The Repository’s Daughter

time to read 6 min | 1002 words

Keeping up with the undead theme, this post is a response to Greg’s. I’ll just jump into the parts that I disagree with:

The boundary is not arbitrary or artificial. The boundary comes back to the reasons we were actually creating a domain model in the first place. it seems what Oren is actually arguing against is not whether “advances in ORMs” have changed things but that he questions the isolation at all. The whole point of the separation is to remove such details from our thinking when we deal with the domain and to make explicit the boundaries around the domain and the contracts of those boundaries.

As I understand Greg’s interpretation of my points, I agree. For quite a few needs, there is no need to create an explicit boundary between the persistence medium and the code. Transparent lazy loading and persistence by reachability allow us to hand the entire problem to the infrastructure. The two things that we have to worry about it controlling the fetch paths and making sure that we aren’t doing stupid things like calling the database in a loop.

Those things are the responsibilities of the controllers layer (not necessarily an MVC controller, by the way, I am talking about the highest level in the app that isn’t actually about presentation concerns).

If we take Oren’s advice, we can store our data anywhere … so long as it looks and acts like a database. If that is not the case then oops we have to either

  • Make it look and act like a full database
  • Scrap our code that treated it as such and go back to the explicit route.

Just to be clear on this point … He has baked in fetch paths, full criteria, and ordering into his Query objects so any new implementation would also have to support all of those things.Tell me how do you do this when you are getting your data now from an explicit service?

Well, duh! Of course they would need that. We need to be able to do that to be able to execute business logic. Going back to the example that I gave in the previous post, “Add Product” and “Charge Order” have drastically different data requirements, how are you going to handle that without having support for fetch paths?

The last statement there is quite telling, I think. I thought that my previous post made it clear that I am advocating doing this inside a service boundary. The problem that Greg is trying to state doesn’t exist since you don’t do that across a service boundary.

Its not just about YAGNI its about risk management. We make the decision early (Port/Adapter) that will allow us to delay other decisions. It also costs us next to nothing up front to allow for our change later. YAGNI should never be used without thought of risk management, we should always be able to quantify our initial cost, the probability of change, and the cost of the change in the future.

I call bull on that. Saying that it using an adapter cost “next to nothing” is wrong and misleading. Leaving aside the problems of trying to expose the advance functionality that you need aside, it also doesn’t work. A good example would be using a repository using NHibernate, which take part in a Unit of Work and uses persistence by reachability and auto flush on dirty.

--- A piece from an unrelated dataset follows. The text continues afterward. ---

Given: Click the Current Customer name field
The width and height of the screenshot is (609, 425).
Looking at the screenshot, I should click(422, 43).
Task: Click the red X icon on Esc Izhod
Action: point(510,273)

Chances are, the developers aren’t even aware that they are taking advantage of all of that. Trying to switch that with a web service based repository introduce quite a lot of friction to the mix. I know, I was there, and I saw what it did.

That is leaving aside things like how do you expose concurrency violations or transaction deadlocks using different persistence options. You need to control that, and an adapter is generally either a very leaky abstract or a huge effort to write, and it is still leaky. Worse, using an adapter, you are forced to go with the lowest common denominator for features. Of course you would want to isolate that, you are working at a level so low you might as well be writing things to the disk without the benefit of even a file system. That doesn’t mean that this is the smart choice.

Trying to abstract things away unless you have a firm requirement is just about the definition of YAGNI. And handwaving effort required to build this sort of infrastructure doesn’t really make it go away.

Yes, the approach that I am advocating makes a lot of assumptions. If you remove any of them, the approach that I am advocating is invalid. But when the assumptions are valid (inside a service boundary, using a database, using a smart persistence framework), not making use of that is… stealing from your client.

Arguments against my approach should be made in the context that I am establishing it.

Let me point out a large failure in logic here. You assume an impedance mismatch with a relational database that results in a much higher cost of getting the children with the parents. If I am using other mechanisms like say storing the ShoppingCart as a document in CouchDb that the cost will be nearly identical whether I bring back only the Cart or the Items.

Again, I am talking about something in context. Taking it out of context make the argument invalid. I am going to stop here, because I don’t think that there is any value in parallel monologues. Arguments against the approach that I suggesting should be made in the context that I am outlying my suggestion, not outside it.